Where Science Meets Art

Shalom Flash
"Views"
Raoul and Graziella de Picciotto Building for Scientific and Technical Support, 1st floor

Shalom Flash focuses on landscape and urban landscape paintings, a movement that emerged in the 17th century in the Netherlands, and in the 18th and 19th centuries in other European countries.

There are two types of landscape paintings: Panoramic, which present a comprehensive and sweeping view of a certain area; and anecdotal, or unique, which show a specific point in space, such as a narrow passageway or an old house. Work on a panoramic painting may take several months. Flash: “The need for similar light conditions dictates a specific schedule, allowing no more than two hours of work on a painting per day.” An anecdotal painting, on the other hand, can be completed within a few hours.

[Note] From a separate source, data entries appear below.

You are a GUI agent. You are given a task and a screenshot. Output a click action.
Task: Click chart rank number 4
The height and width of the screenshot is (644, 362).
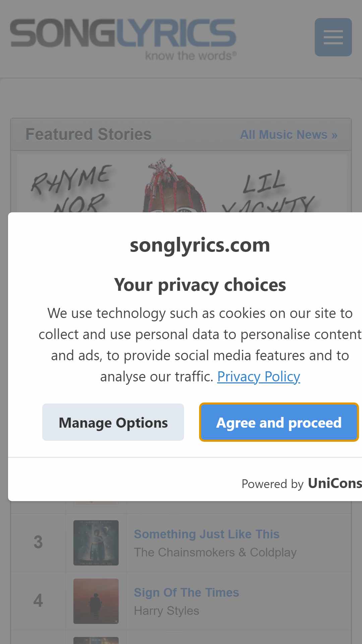38,601
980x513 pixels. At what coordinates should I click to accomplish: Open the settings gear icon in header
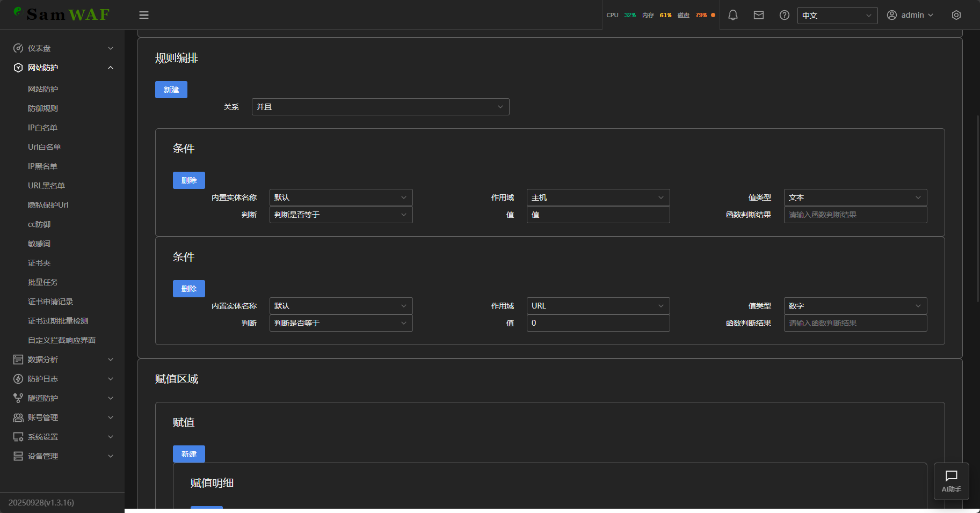(x=956, y=15)
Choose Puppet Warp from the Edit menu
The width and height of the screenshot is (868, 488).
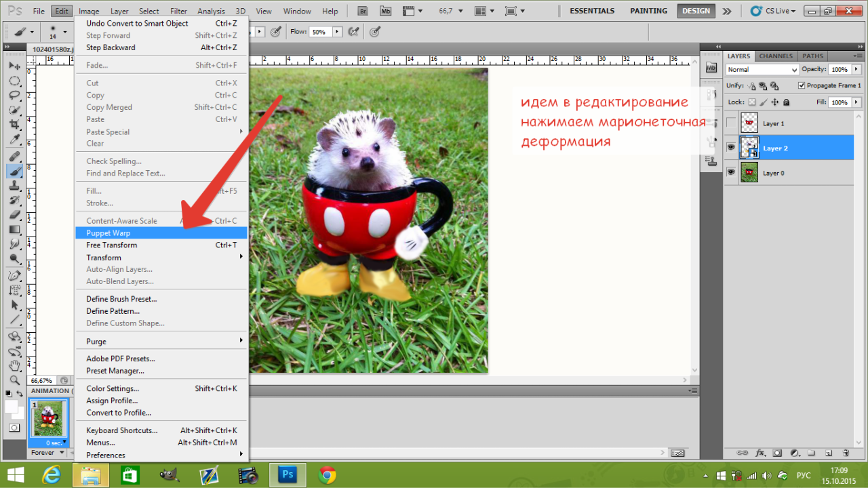click(109, 233)
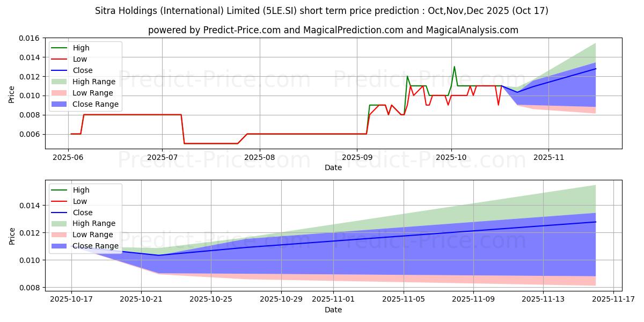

Flash says he “scribbles” from a young age. When he was 24, he almost started studying physics, but art beckoned, and he gave up the “realistic” world to return to painting. “It wasn't a difficult decision,” he says, “Painting was simply more captivating than other things.” He later studied art at the Chelsea College of Arts in London, at HaMidrasha Art School (then in Ramat Hasharon), and at the Massachusetts College of Art and Design, where he was exposed to contemporary American landscape painting. Flash sees painting as a kind of language that enables people to develop a deep visual understanding of themselves and the world around them.